The records
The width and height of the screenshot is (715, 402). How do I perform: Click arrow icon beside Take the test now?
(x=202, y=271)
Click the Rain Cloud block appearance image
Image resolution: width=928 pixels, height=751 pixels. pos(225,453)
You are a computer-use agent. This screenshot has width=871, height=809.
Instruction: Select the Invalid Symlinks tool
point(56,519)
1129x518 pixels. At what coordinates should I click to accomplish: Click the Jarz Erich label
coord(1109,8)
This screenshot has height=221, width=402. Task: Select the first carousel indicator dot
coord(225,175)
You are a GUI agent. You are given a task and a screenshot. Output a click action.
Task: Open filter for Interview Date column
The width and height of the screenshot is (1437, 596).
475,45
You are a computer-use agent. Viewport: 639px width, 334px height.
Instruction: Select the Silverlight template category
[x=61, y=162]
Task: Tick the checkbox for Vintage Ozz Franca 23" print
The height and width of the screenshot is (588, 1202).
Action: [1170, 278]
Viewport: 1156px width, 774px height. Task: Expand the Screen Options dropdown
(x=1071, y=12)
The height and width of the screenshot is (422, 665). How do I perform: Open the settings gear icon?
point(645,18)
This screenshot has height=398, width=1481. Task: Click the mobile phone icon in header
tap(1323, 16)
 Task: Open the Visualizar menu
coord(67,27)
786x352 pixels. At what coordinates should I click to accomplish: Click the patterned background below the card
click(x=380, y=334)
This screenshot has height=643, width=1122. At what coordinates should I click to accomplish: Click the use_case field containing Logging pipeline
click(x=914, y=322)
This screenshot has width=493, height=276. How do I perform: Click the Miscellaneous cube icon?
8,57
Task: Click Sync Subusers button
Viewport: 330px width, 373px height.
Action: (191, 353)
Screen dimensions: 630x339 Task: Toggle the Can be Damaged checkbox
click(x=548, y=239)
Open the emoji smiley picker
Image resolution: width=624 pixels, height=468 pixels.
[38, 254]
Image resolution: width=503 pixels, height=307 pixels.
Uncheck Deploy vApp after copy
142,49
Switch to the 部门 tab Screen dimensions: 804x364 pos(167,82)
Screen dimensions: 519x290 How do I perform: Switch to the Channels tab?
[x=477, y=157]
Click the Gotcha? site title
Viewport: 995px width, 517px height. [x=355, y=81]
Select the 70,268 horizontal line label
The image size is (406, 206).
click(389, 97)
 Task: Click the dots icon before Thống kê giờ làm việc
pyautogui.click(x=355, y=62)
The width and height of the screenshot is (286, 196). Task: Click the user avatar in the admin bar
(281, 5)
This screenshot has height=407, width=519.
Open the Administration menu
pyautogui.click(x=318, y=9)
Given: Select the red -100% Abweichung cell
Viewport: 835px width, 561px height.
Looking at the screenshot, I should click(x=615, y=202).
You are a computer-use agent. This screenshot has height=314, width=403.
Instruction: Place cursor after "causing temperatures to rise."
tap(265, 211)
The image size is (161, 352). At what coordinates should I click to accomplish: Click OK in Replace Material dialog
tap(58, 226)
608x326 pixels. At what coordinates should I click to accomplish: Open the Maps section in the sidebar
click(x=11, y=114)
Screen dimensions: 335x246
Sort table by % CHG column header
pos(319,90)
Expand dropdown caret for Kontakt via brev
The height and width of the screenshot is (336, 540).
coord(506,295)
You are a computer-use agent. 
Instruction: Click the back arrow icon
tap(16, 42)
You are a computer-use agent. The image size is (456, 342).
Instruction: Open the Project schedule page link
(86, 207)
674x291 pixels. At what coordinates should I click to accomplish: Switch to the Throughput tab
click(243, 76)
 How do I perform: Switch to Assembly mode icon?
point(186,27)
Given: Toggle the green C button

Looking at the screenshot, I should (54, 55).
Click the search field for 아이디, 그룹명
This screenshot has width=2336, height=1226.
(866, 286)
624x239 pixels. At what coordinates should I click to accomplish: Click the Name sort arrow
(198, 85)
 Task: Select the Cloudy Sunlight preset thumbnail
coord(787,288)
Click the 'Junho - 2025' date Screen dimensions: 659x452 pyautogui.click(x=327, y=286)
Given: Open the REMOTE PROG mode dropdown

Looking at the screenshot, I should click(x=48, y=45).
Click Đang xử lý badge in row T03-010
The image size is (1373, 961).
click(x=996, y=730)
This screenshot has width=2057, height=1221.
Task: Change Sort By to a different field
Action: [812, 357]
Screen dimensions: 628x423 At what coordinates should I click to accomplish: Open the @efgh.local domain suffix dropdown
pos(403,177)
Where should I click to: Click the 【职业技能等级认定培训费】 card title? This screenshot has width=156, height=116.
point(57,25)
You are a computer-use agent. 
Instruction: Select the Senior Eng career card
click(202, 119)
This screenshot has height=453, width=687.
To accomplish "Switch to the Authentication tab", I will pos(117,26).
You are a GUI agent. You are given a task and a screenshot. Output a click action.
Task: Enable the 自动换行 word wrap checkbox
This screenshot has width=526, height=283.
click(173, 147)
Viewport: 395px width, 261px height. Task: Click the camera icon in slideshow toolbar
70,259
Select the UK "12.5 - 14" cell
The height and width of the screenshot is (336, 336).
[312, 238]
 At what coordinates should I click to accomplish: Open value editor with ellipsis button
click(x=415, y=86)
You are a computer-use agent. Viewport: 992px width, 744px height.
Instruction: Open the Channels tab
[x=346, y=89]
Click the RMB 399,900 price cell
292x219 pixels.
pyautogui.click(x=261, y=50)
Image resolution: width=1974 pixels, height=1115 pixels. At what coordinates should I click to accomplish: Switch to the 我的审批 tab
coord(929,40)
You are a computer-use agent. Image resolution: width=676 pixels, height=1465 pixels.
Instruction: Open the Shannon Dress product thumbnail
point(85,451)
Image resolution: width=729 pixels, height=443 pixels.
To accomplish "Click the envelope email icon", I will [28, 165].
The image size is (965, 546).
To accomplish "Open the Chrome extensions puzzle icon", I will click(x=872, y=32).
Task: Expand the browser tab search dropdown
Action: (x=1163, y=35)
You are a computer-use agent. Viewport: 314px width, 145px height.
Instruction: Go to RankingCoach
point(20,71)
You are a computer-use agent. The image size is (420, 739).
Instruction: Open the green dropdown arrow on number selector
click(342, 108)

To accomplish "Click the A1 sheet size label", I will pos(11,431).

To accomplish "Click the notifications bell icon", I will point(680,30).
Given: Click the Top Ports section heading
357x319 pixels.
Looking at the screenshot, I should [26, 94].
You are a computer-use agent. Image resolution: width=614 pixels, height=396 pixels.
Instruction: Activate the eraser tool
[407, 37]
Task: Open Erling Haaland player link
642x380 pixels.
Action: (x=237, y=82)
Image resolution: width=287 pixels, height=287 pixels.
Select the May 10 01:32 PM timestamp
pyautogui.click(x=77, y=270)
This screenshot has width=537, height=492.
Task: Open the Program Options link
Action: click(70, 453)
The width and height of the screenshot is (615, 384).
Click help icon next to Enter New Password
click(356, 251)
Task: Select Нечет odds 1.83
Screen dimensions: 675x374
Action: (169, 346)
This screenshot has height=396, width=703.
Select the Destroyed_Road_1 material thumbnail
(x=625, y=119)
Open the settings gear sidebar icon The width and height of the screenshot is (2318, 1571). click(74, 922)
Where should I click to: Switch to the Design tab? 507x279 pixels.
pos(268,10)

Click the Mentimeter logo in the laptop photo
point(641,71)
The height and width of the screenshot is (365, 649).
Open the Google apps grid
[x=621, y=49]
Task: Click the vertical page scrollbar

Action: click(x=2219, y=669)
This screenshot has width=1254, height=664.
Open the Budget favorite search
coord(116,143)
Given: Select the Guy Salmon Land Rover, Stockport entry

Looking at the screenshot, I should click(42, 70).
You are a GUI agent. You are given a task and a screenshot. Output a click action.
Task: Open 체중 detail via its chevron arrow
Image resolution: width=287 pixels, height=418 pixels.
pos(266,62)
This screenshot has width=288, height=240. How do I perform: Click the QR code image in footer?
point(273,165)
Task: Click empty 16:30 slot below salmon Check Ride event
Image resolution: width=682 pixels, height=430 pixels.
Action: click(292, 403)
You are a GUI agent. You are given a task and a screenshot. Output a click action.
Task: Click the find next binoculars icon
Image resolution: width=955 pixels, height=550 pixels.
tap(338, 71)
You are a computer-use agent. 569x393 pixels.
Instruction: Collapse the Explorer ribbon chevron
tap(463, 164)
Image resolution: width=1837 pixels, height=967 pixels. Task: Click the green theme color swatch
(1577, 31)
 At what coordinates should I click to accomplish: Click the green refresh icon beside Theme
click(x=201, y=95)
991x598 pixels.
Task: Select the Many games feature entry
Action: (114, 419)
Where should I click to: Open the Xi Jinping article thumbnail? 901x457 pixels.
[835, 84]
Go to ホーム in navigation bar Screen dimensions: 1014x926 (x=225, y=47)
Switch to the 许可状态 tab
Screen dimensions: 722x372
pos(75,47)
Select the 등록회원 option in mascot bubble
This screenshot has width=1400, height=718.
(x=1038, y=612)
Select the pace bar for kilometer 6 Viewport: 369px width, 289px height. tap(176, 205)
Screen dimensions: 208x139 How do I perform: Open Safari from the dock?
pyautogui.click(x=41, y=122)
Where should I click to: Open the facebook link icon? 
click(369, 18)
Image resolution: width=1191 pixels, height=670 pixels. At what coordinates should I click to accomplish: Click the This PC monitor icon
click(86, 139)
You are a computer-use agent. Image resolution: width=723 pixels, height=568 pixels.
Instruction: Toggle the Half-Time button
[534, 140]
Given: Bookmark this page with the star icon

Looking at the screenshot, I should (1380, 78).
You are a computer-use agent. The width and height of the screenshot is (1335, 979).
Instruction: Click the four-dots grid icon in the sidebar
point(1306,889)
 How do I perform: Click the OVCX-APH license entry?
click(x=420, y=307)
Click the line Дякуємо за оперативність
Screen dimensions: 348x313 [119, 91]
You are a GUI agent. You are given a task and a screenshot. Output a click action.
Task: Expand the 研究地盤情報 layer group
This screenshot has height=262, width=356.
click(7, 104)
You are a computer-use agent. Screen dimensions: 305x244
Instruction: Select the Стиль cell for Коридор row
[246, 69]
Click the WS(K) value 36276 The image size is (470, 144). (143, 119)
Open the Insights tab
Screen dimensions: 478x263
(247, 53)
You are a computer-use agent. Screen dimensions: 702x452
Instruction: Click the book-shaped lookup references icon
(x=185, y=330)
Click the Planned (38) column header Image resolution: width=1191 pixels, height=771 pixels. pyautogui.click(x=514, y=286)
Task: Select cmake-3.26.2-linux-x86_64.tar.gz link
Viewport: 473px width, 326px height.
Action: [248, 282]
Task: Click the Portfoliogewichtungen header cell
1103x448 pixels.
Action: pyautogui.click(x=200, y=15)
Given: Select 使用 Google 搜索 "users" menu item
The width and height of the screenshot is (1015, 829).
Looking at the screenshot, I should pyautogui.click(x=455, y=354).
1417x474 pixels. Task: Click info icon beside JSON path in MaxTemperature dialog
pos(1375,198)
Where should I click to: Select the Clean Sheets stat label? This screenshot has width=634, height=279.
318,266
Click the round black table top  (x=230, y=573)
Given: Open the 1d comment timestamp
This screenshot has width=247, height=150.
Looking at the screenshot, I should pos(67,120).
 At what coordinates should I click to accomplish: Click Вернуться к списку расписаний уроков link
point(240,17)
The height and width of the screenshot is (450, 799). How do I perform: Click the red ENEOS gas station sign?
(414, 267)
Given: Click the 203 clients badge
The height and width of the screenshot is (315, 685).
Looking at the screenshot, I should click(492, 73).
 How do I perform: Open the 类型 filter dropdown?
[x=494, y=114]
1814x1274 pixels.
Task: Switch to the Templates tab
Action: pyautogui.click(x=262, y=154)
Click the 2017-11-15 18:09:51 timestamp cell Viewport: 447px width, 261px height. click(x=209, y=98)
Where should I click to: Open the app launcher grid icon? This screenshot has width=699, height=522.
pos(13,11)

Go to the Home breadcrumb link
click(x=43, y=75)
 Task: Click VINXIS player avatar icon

Instructions to follow
Retype the lines from the records above exactly, starting at the line that contains "расписаний уроков link" and ending at the line that contains "Click the 2017-11-15".

Solved exercise
 At what coordinates should I click to accomplish: Click Вернуться к списку расписаний уроков link
point(240,17)
The height and width of the screenshot is (450, 799). How do I perform: Click the red ENEOS gas station sign?
(414, 267)
Given: Click the 203 clients badge
The height and width of the screenshot is (315, 685).
Looking at the screenshot, I should click(492, 73).
 How do I perform: Open the 类型 filter dropdown?
[x=494, y=114]
1814x1274 pixels.
Task: Switch to the Templates tab
Action: pyautogui.click(x=262, y=154)
Click the 2017-11-15 18:09:51 timestamp cell Viewport: 447px width, 261px height. click(x=209, y=98)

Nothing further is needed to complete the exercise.